Information about Stormwater Issues and Green Stormwater Infrastructure:
The Nature Conservancy’s City Habitats Initiative has lots of information about green stormwater infrastructure, including this great infographic. Additionally, Nature Works Everywhere offers several stormwater and rain garden lesson plans and resources.
Nature’s Scorecard is a site developed by Puget Soundkeeper and Washington Environmental Council to evaluate how cities and counties in Puget Sound are implementing statewide requirements for stormwater management. It is intended as a tool to help our region measure success and find areas where improvement is needed.
The Puget Sound Institute has compiled an Encyclopedia of Puget Sound, gathering data on all things related to the Puget Sounds region. This article is an overview of information related to stormwater, stormwater pollution, and its impacts on Puget Sound.

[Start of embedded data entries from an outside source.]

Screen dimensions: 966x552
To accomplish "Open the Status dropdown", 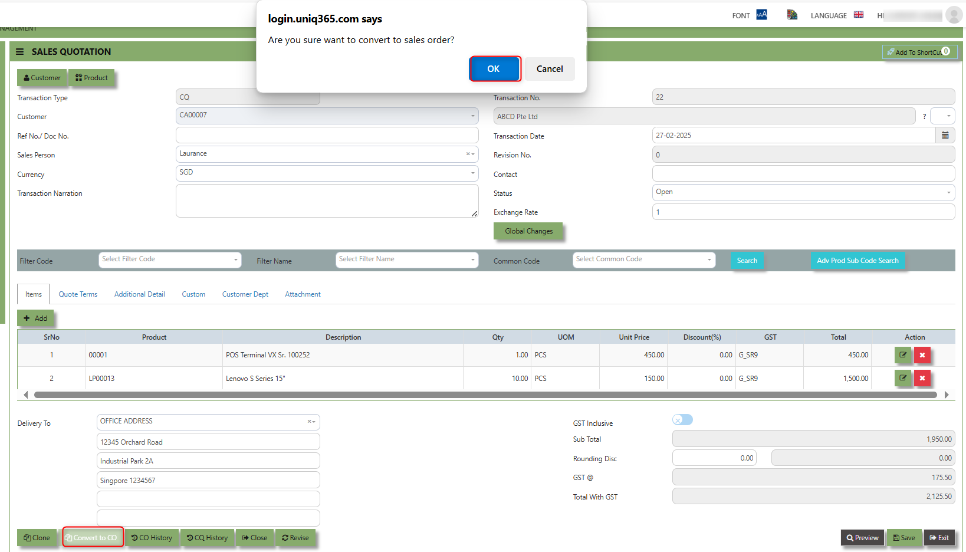I will (x=803, y=192).
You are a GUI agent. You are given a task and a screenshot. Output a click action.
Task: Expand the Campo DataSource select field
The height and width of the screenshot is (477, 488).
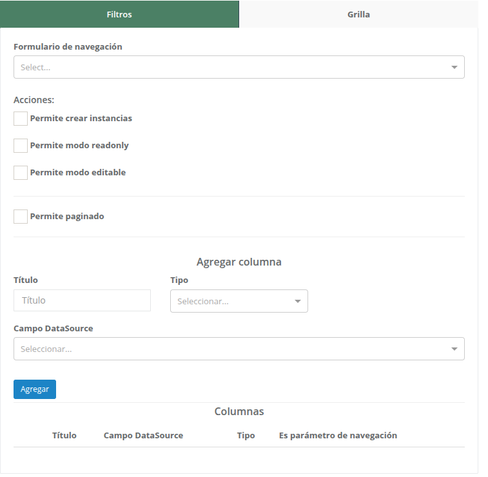tap(232, 349)
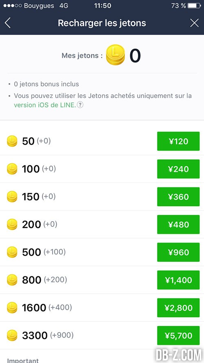
Task: Tap the ¥5,700 purchase button
Action: [x=178, y=336]
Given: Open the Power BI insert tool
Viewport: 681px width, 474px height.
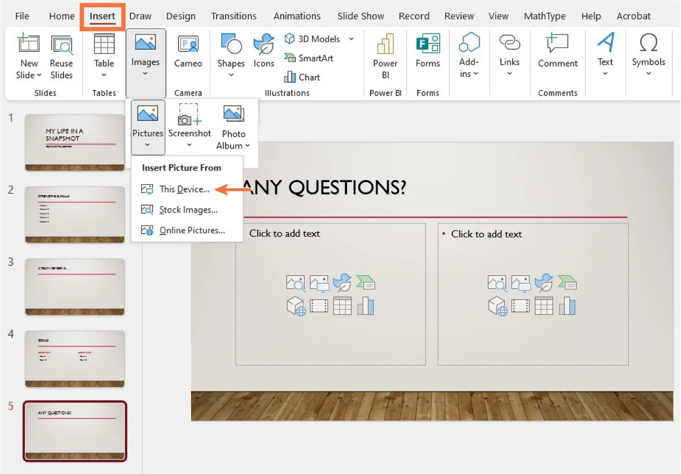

Test your knowledge of the ways different surfaces interact with stormwater using IslandWood’s “Pervious or Impervious?” trivia game.
- WaterMaps – This online GIS mapping tool was created by King County and is what IslandWood used to create most of the school-specific pipe maps. If is designed for teacher and student use, but we are still refining some of the usability features. If you have access to a couple students that would benefit from a more open ended challenge, you could provide it to them to explore.
- Combined Sewer Overflows Status (live) – Teaching about stormwater during a big rainstorm? This King County website shows you which CSOs in Seattle are currently overflowing or have overflowed in the last 48 hours!
Seattle’s Stormwater History:
- Seattle’s Hidden Hydrology – This website explores the “lost rivers, buried creeks, and disappearing streams” of Seattle. Still in development, this website highlights some of the histories of Seattle’s changing waterways. Be sure to check out their blog too for more information.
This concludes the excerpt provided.